Trade Rush
I've always wanted to make a game. Stock trading is what I have a genuine passion for, so I combined both into a retro arcade-style game where players trade their way through random days in stock market history.

The Concept
Players are dropped into a random day in stock market history on the 15-minute timeframe. They don't know what day it is. They start with just the premarket data and have to read the chart to make trades. Go long, go short, or sit it out. The market plays forward and you trade as best you can.
At the end of the session, your performance hits the leaderboard. Best percentage gain wins. It's competitive, fast, and teaches real chart-reading skills through gameplay rather than tutorials.
Key Design Decisions
Custom Charts
Everything is built custom: the candlestick charts, volume bars, price lines. No third-party charting libraries.
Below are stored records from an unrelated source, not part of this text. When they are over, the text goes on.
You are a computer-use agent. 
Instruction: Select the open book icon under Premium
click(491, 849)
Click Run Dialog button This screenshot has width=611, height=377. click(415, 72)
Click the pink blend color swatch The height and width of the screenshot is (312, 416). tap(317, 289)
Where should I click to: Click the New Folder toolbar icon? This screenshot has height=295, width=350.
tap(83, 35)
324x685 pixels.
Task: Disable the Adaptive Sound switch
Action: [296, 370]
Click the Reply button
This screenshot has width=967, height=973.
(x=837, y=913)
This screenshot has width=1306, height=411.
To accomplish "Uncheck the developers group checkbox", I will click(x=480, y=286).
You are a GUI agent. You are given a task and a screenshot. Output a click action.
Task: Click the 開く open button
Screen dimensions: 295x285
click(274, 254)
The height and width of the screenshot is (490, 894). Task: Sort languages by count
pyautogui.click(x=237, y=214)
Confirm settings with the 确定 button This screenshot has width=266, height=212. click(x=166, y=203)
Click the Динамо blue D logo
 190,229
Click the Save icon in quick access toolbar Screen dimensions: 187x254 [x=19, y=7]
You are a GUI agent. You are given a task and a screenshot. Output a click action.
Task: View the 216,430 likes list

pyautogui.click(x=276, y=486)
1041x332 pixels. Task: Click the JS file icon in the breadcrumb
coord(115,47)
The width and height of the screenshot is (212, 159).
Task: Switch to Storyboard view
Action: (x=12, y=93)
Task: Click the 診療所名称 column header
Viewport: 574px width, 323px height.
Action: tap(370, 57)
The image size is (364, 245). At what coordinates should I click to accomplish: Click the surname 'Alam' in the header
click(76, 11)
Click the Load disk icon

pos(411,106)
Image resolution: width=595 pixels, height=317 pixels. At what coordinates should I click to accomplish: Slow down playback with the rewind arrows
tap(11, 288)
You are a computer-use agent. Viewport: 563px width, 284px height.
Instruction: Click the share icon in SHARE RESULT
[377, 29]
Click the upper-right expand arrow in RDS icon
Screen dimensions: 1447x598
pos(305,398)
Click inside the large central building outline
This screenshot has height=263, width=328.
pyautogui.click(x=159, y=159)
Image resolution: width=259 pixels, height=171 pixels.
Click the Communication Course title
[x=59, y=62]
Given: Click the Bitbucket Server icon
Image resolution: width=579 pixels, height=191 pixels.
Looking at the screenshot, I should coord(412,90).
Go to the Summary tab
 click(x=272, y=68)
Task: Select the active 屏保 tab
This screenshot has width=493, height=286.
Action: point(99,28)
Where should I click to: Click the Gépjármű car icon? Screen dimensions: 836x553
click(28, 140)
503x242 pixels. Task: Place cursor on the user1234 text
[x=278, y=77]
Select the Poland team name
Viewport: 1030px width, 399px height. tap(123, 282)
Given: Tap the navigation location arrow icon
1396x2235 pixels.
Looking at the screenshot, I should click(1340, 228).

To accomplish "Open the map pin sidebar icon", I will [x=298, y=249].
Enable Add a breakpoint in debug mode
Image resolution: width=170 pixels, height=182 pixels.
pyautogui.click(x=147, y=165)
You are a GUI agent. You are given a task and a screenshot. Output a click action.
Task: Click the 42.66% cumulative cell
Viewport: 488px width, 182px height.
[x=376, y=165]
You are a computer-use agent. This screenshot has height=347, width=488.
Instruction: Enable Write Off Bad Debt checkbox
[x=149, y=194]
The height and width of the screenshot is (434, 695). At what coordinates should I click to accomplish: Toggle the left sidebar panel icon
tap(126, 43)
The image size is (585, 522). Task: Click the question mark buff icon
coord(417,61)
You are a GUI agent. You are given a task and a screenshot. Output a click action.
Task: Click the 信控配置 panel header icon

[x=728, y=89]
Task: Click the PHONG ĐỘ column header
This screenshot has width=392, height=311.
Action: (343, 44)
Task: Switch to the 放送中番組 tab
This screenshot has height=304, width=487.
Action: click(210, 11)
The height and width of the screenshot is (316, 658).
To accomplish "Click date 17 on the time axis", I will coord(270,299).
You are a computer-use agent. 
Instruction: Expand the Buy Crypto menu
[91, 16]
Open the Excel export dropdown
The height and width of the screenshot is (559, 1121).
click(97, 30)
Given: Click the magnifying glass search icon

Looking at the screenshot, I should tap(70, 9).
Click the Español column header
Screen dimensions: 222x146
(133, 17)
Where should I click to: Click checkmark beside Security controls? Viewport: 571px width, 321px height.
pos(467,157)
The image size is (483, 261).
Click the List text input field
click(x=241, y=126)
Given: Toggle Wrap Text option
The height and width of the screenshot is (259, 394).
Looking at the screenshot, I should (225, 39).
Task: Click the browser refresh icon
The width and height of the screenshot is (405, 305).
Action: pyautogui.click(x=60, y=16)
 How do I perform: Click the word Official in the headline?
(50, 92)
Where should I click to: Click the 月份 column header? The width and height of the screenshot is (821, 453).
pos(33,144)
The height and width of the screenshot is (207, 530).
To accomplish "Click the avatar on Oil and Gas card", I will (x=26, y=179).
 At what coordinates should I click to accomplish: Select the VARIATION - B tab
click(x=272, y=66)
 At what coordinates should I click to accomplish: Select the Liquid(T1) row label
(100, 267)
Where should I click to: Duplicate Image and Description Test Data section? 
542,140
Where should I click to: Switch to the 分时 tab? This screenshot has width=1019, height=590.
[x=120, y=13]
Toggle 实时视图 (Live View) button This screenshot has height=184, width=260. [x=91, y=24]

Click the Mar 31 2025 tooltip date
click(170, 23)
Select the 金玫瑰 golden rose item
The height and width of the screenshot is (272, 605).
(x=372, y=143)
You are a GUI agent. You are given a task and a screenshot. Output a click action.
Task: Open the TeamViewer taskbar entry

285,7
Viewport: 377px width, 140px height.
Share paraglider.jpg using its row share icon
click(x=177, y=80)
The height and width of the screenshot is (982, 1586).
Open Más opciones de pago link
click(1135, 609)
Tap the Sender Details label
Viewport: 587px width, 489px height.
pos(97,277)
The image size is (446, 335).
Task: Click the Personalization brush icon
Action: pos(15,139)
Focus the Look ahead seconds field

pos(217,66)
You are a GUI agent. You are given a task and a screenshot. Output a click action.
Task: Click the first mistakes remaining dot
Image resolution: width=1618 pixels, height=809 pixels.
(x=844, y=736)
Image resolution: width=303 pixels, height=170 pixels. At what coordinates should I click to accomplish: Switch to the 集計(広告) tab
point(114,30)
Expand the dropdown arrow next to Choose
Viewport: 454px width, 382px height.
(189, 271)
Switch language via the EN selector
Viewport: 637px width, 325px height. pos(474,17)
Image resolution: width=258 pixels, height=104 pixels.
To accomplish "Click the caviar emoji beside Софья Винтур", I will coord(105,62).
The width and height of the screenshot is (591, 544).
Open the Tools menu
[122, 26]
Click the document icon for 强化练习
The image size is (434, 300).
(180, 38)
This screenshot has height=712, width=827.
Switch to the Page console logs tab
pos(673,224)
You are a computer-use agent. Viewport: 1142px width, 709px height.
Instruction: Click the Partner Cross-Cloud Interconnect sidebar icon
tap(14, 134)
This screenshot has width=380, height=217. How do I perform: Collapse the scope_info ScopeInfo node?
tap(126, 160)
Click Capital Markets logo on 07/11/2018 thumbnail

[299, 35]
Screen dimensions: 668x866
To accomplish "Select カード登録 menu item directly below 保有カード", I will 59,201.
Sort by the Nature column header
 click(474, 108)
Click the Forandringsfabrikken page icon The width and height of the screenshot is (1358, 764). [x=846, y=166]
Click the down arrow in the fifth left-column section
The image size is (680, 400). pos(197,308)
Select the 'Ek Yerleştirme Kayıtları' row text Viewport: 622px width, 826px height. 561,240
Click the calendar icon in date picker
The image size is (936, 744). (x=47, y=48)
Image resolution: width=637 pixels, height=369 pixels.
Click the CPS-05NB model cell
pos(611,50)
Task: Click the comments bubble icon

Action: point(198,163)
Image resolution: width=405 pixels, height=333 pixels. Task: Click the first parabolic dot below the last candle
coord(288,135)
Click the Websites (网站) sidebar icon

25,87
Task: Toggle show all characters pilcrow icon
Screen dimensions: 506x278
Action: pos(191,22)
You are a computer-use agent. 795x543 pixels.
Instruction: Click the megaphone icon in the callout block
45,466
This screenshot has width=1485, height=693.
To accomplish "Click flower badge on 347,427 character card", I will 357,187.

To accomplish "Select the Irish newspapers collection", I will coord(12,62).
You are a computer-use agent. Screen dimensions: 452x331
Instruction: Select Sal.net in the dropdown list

This gives full control over the visual feel and lets me create the dark, arcade-inspired aesthetic I wanted. The chart playback uses speed controls (0.5x to 10x) so players can fast-forward through slow periods or slow down when things get volatile.

Leverage Unlock UI
The leverage selection screen is a game design moment. The "5x FREE FOREVER" option with a checkmark, the locked 10x and 20x tiers with "Watch 1 Ad" / "Watch 2 Ads" unlock conditions, the purple glow on the card borders. The visual hierarchy guides the player: free option is prominent, locked options tease what's available, and the PLACE ORDER button anchors the bottom.

Visual Direction
The dark UI is intentional. It references both the retro arcade aesthetic and professional trading terminals. Green and red carry meaning everywhere in trading, so the color system is built around those associations. The LONG and SHORT buttons are large, bold, and tactile-feeling. When you're in the moment, the interaction needs to feel decisive and immediate. The overall feel is closer to a game than a finance app. The playback controls, the speed selector, the "END DAY" button. These are game mechanics wrapped in a trading interface. The design supports the gameplay, which is about quick decision-making and learning through doing rather than reading.
Designed in Figma, Built with AI
Designed in Figma and built entirely with Claude Code in native Swift. The custom chart rendering, historical data processing, and game logic were all developed through AI-assisted coding. Game state management, animation timing, and performance optimization for real-time chart rendering required a different kind of design-development dialogue than typical app work.